Text excerpt:
To: Streamline
The initial numbers to establish reliability are taken from the failure rate databases of the company making the component or the aircraft. In many cases even the largest of aircraft manufacturers don’t have a failure rate database. In cases like that the reliability engineers will get failure rates from other sources. Many reliability engineers (like myself) will accumulate their own failure rates from various jobs they have worked. The US Air Force has an extensive data base for electronic equipment that is based on the projected and demonstrated failure histories of thousands of commonly used electronic parts ranging from a diode to the most complex LSI chip.
Failure rates for mechanical equipment and piece parts are another story. That data that is available does not reflect the specific usage for the piece parts in that data base. In cases like that the analyst must provide some K factor that will allow him/her to calculate the failure rate by multiplying the failure rate by the K factor. It is far from accurate but that is how they arrive at the part predicted rate of failure (MTBF).
The analyst creates a block diagram replicating the piece part relationship within the item under analysis. The failure rate numbers are plugged into the individual blocks and the reliability and unreliability numbers are factored from the failure rates of each piece part and that number is also plugged into the respective blocks. Assuming the unit under analysis would fail its’ function if any of the blocks failed it is considered to be a series block diagram. To get the reliability number for the unit the individual numbers in the series are multiplied. The reliability numbers are a decimal point followed by a series of 9s. The numbers are plugged into calculator or a computer and then chain multiplied. The answer is a series of 9s followed by other numbers that are less than 9.

Exercise 1:
In the reliability post, how is the reliability number for a unit in a series block diagram obtained?
Exercise 2:
Pick up the reliability post after its last sentence and keep writing it.

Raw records
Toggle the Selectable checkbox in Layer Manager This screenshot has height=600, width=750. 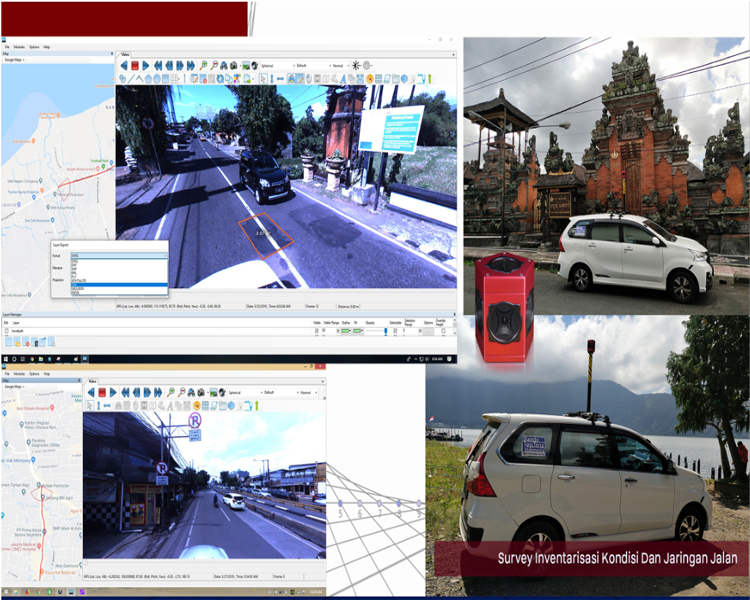point(394,331)
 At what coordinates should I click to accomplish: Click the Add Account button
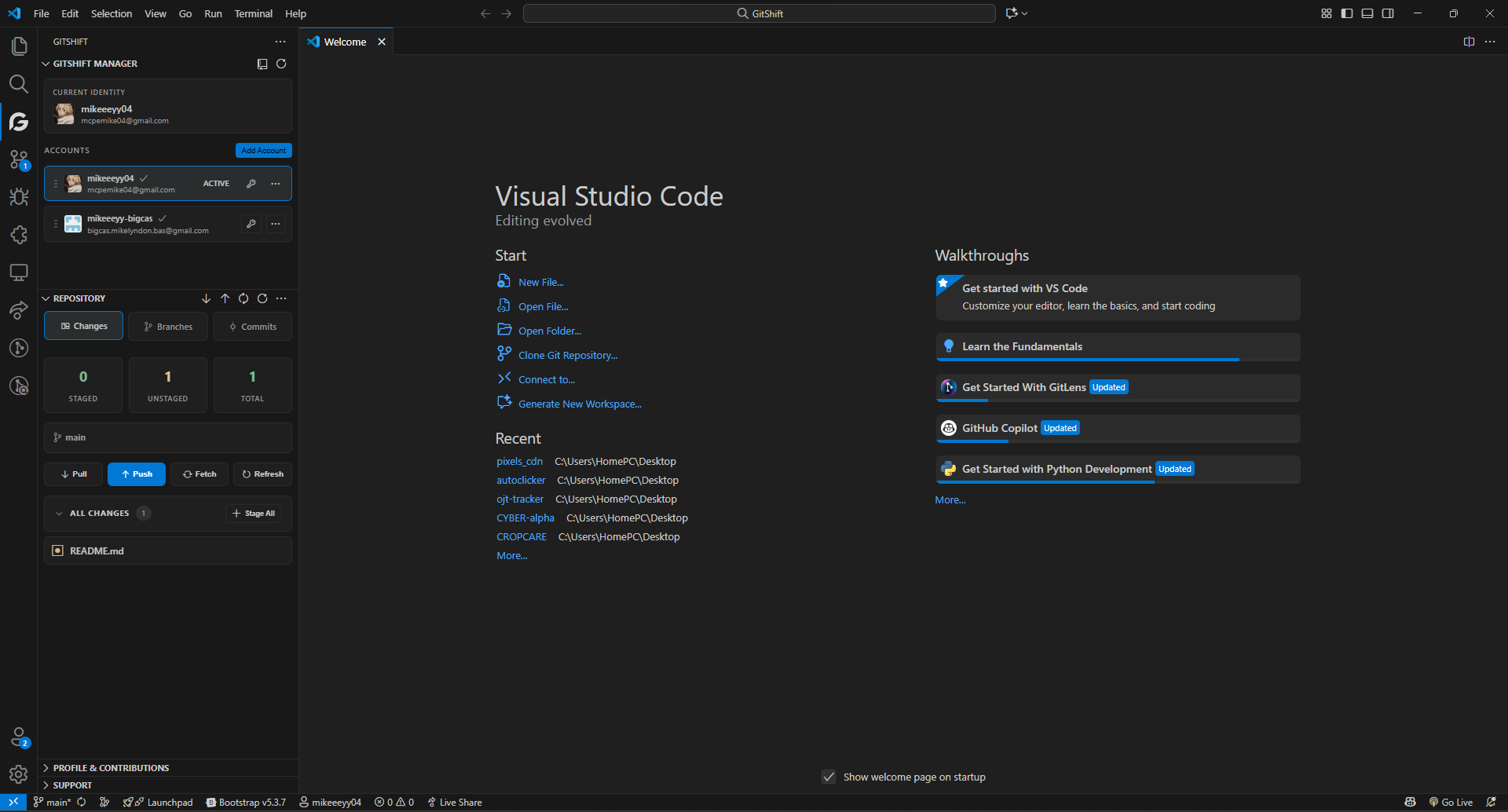[x=263, y=150]
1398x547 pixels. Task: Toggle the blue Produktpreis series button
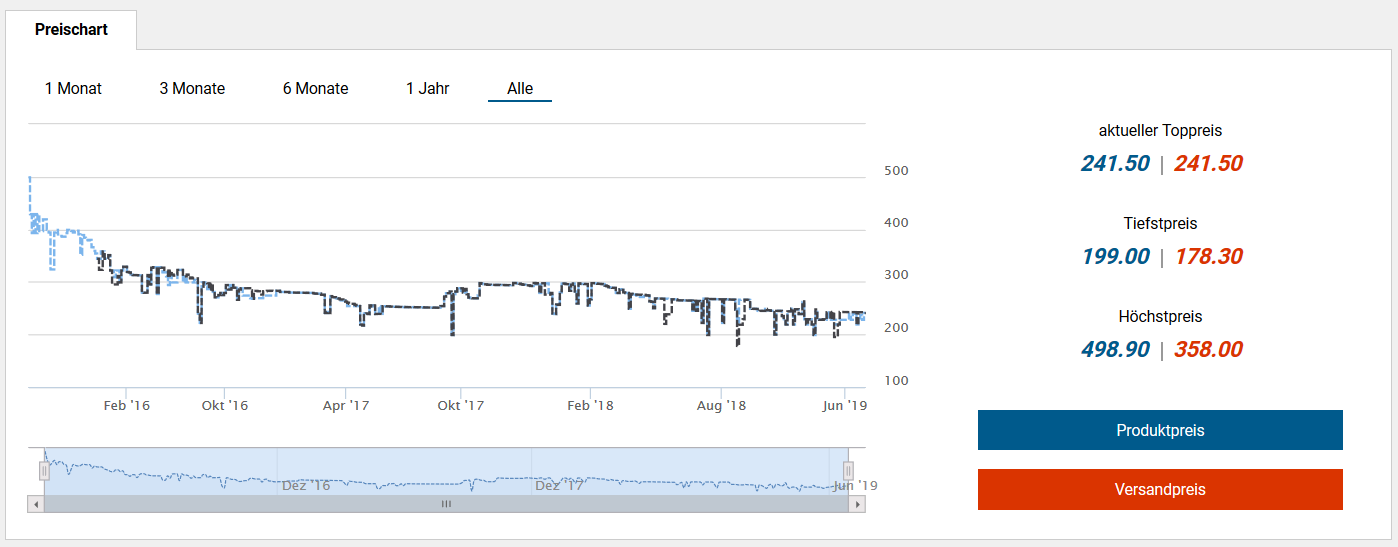coord(1160,430)
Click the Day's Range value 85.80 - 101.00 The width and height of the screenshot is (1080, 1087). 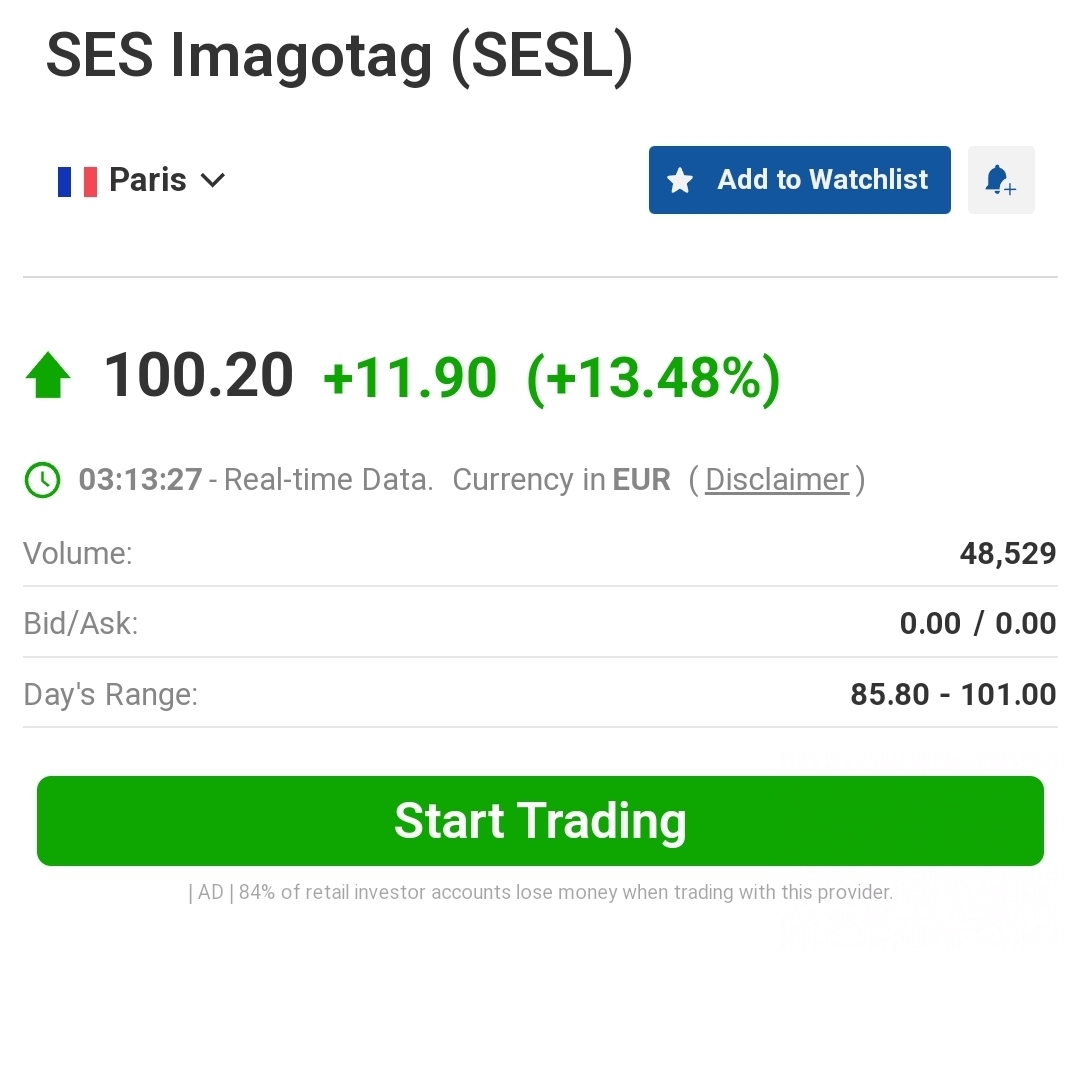[x=953, y=694]
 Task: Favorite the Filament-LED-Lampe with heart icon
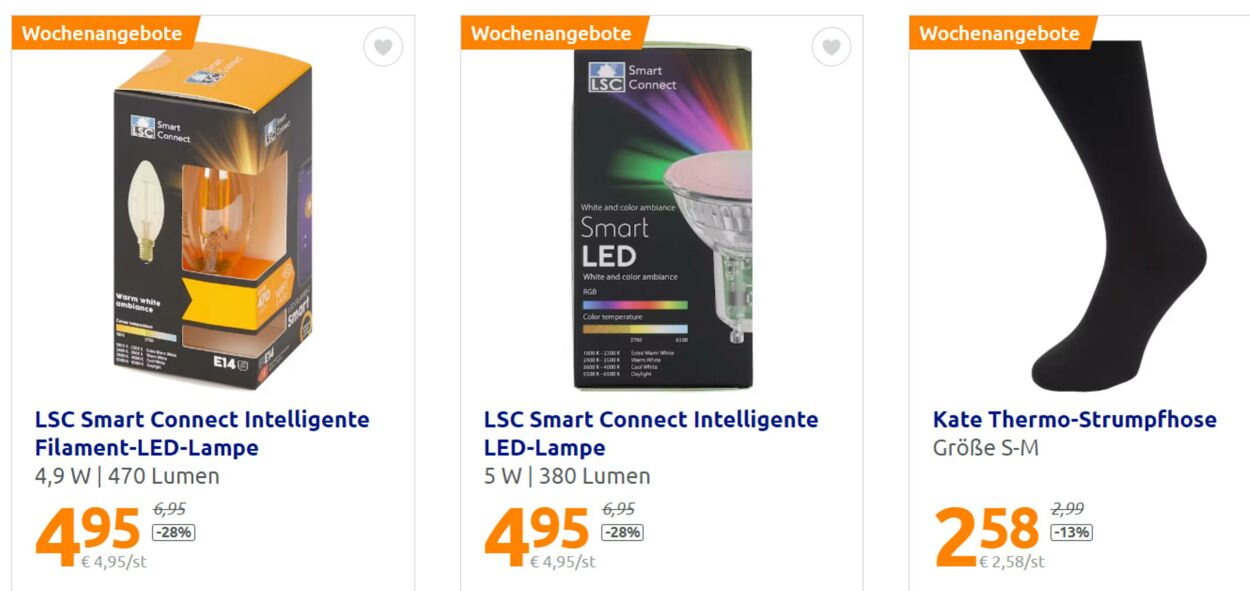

Task output 1:
The individual reliability numbers in the series are multiplied together.

Task output 2:
Now, the problems begin. First of all, how accurate are the numbers and do the numbers really represent the inherent failure rates for the parts? When the concept of reliability was first started by the USAF it was to establish the reliability of electronic black boxes. The function of the block diagram was to provide a performance number. By calculating the basic reliability of the black box they could then plug in numbers representing a different part or parts and run the calculation again to determine the effects of the parts change on the predicted reliability of the black box.
There were other types of block diagrams representing very complex and multiple redundancies. If you had a complex or parallel circuit a calculation was performed to establish the reliability of that circuit. That calculation provided a decimal point followed by as many a 12 9s and it was given a reliability of 1 so that in a chain calculation it would have no effect on the ultimate number.
I previously stated that the block diagram concept was to provide comparative performance numbers. Not now. Now they are used to calculate the reliability of the black box and compare it to the required MTBF established by the customer. By selecting the right numbers the reliability requirements were always met. When they applied this concept to mechanical systems the whole thing fell apart due to the lack of reliable failure rate data. I have been doing this since 1968 and it still hasn’t changed.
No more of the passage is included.